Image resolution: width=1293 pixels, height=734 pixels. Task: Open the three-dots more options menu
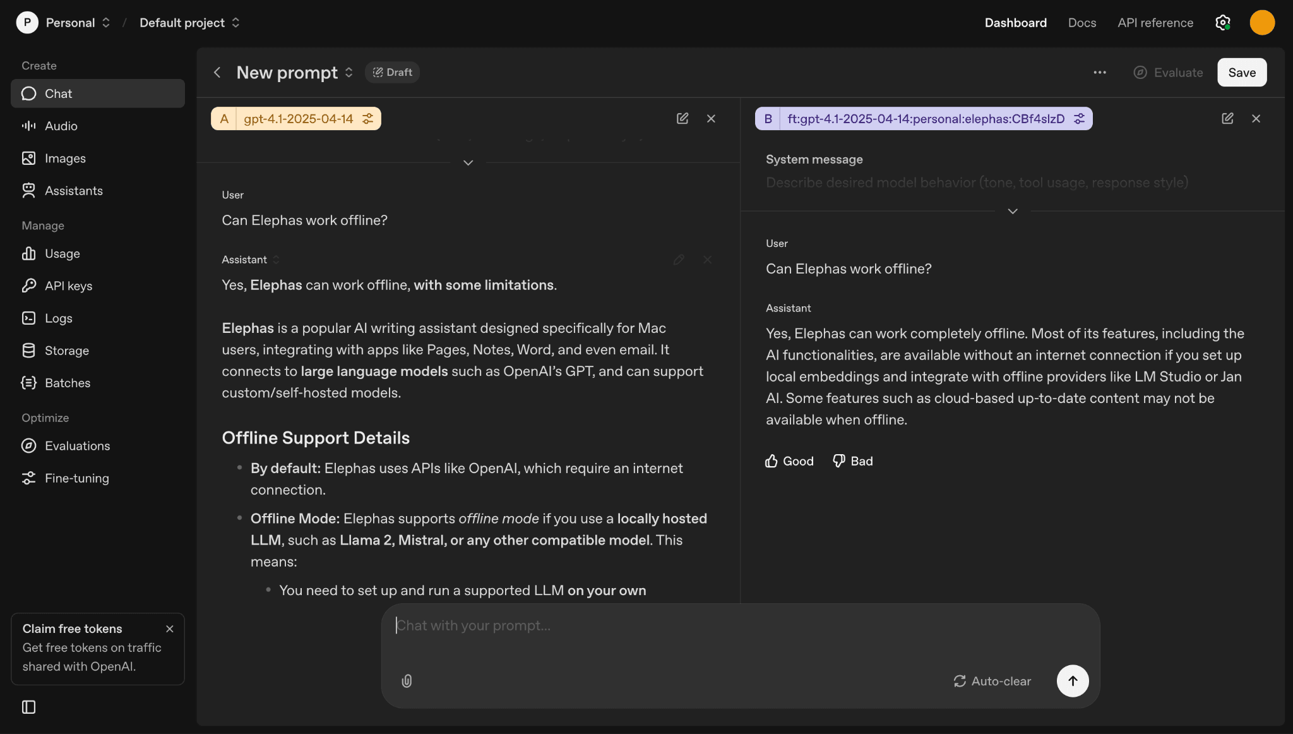coord(1099,73)
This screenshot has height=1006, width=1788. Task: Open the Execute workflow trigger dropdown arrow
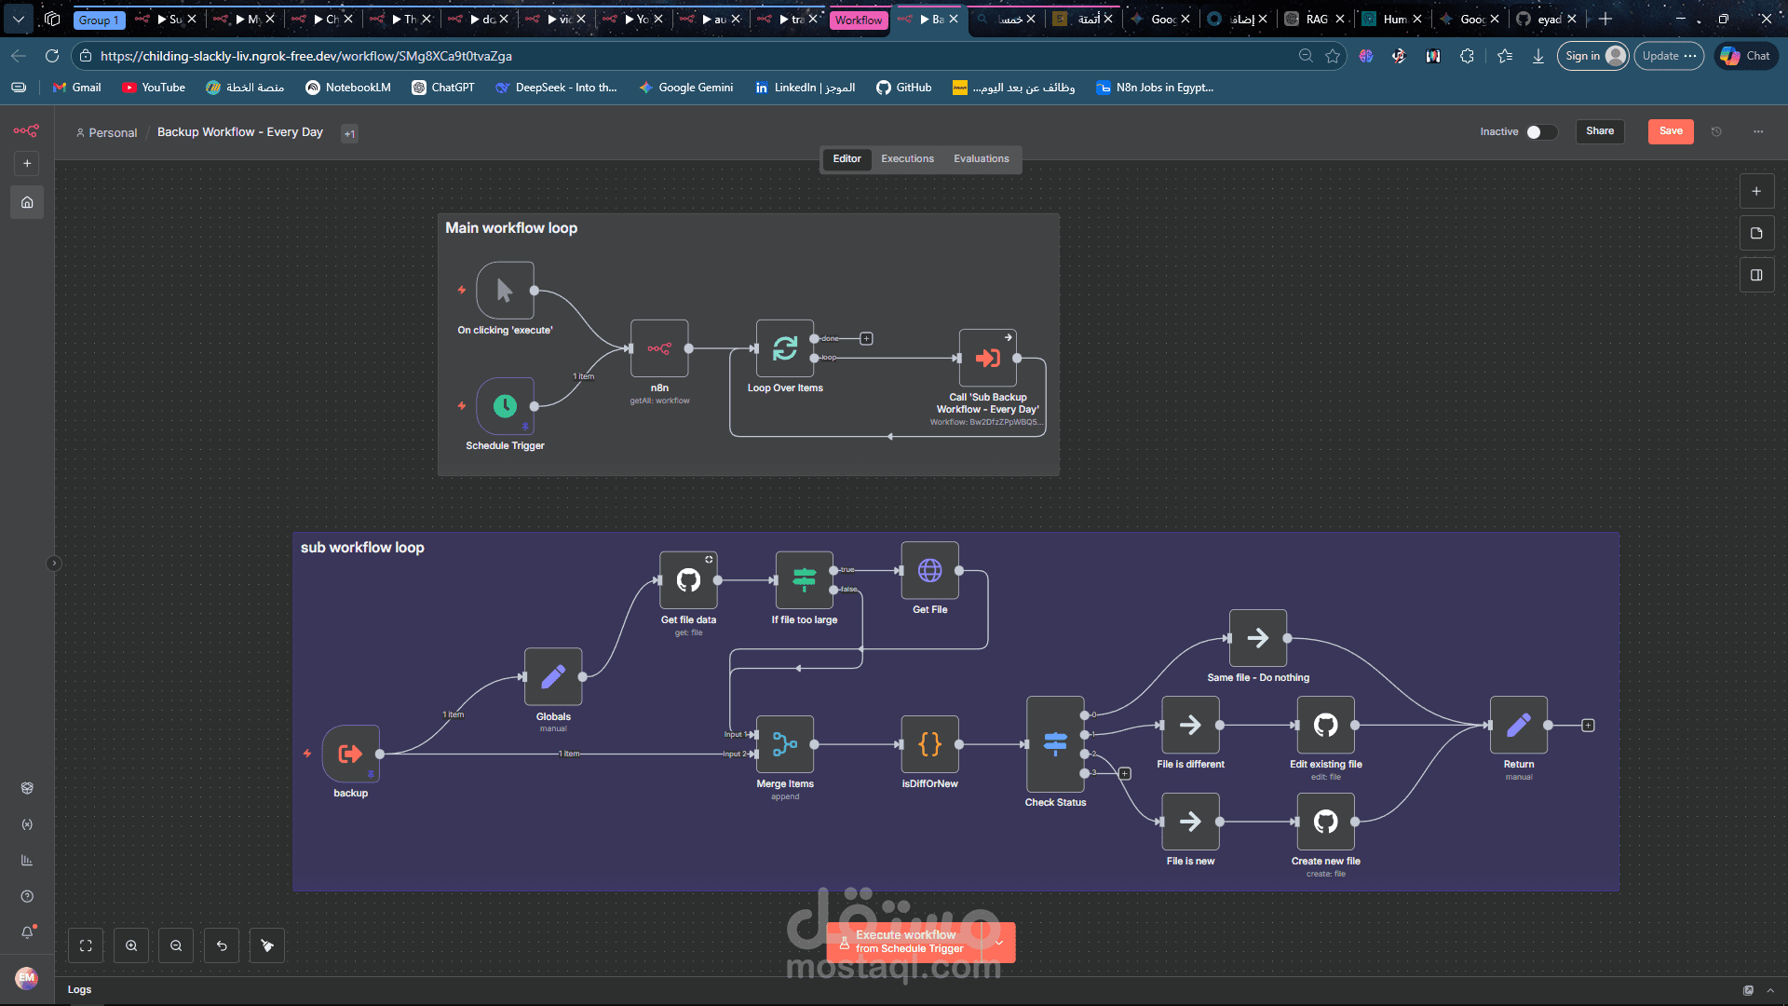point(999,942)
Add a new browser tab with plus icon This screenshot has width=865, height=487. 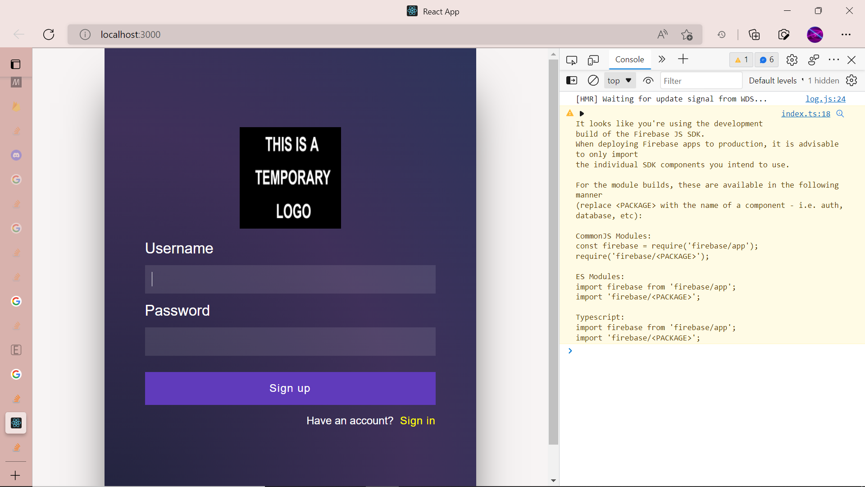(x=15, y=475)
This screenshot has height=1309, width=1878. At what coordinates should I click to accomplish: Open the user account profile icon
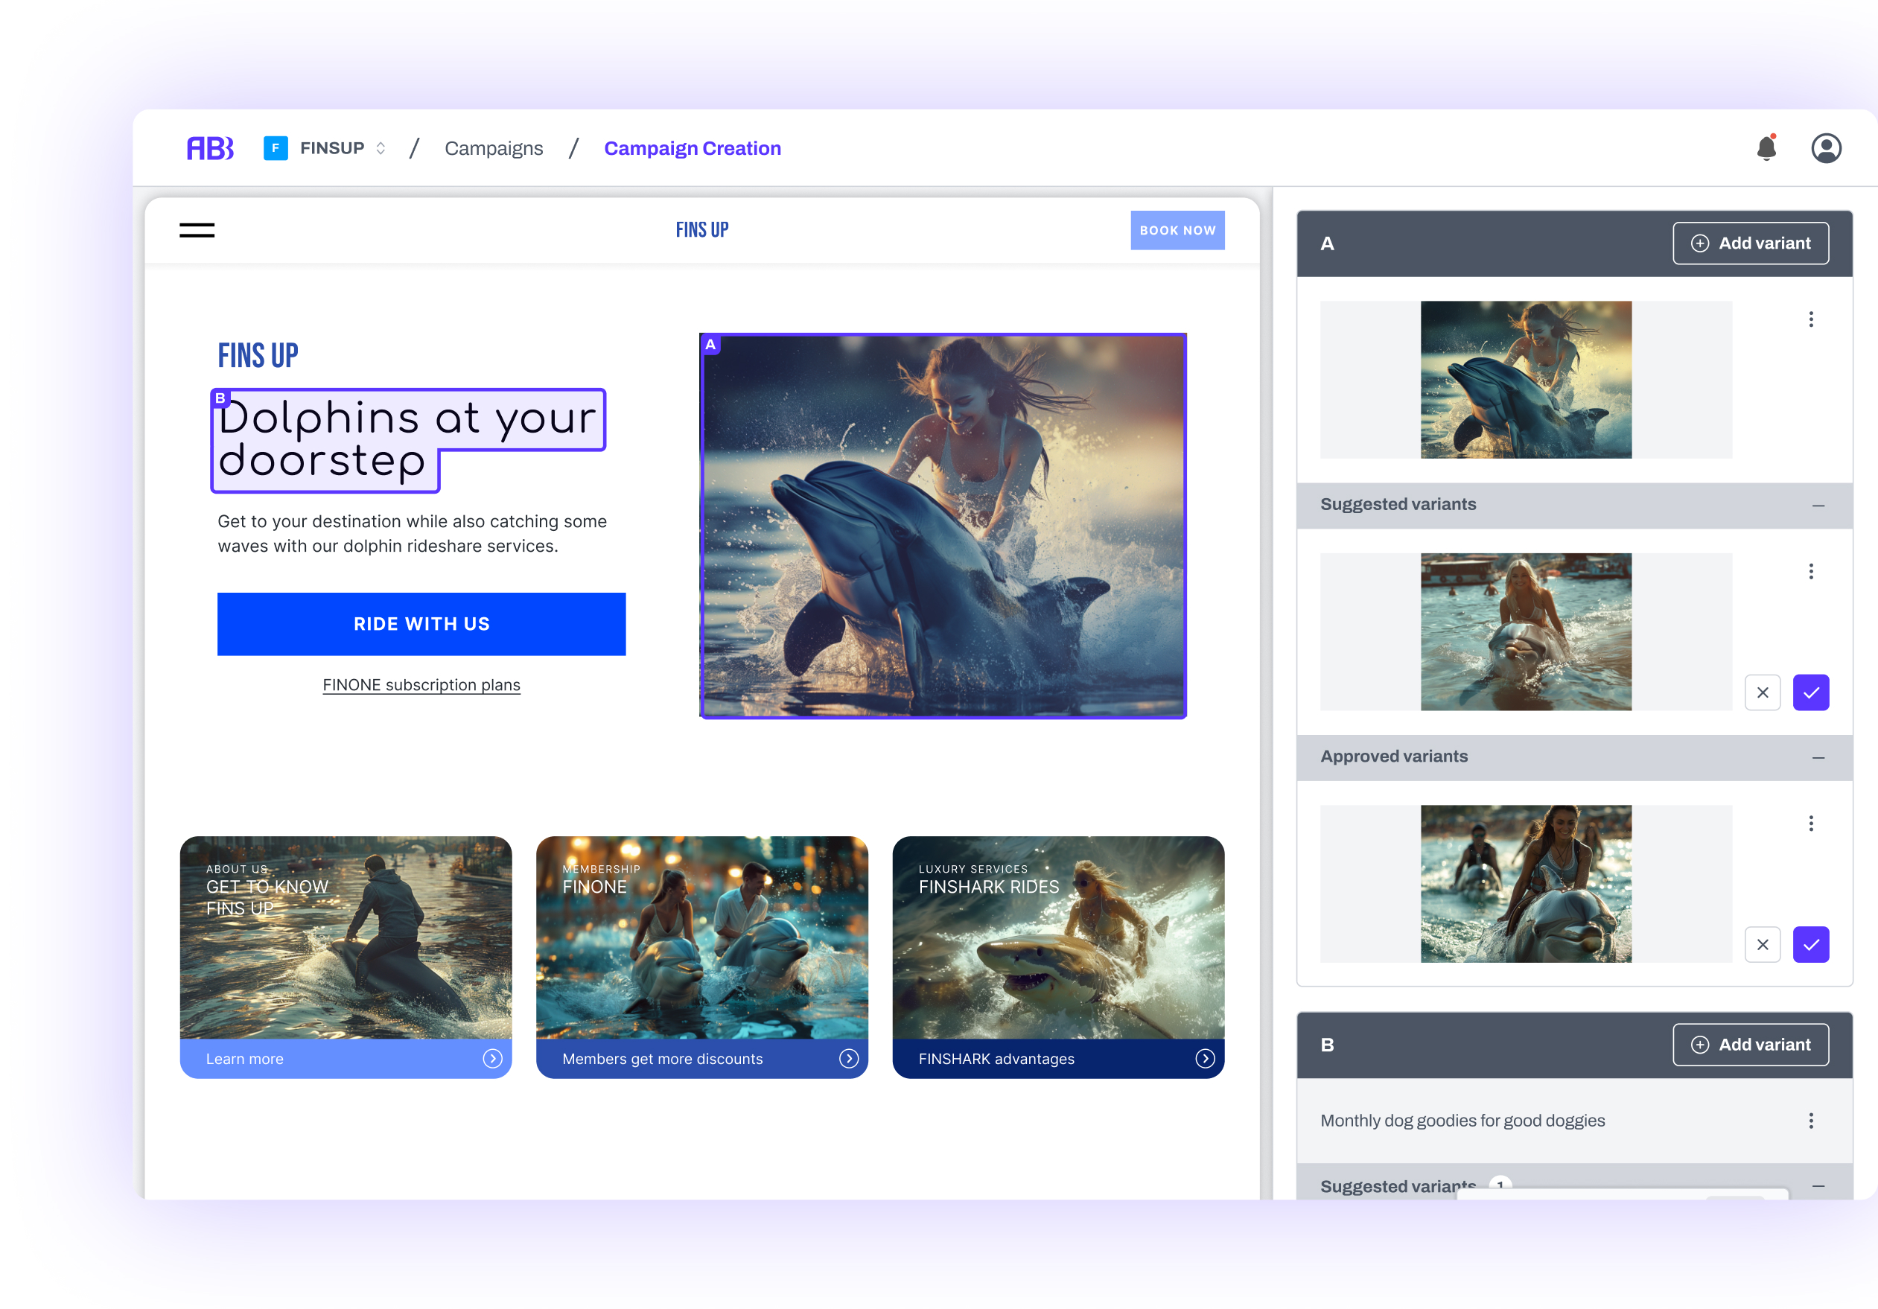click(1826, 148)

**EXERCISE AIM:** Give back only the lines from the one that carries "This screenshot has height=1309, width=1878." through the final line above, both included. Drop all pictures.

**TASK OUTPUT:**
This screenshot has height=1309, width=1878. At what coordinates should I click to accomplish: Open the user account profile icon
click(1826, 148)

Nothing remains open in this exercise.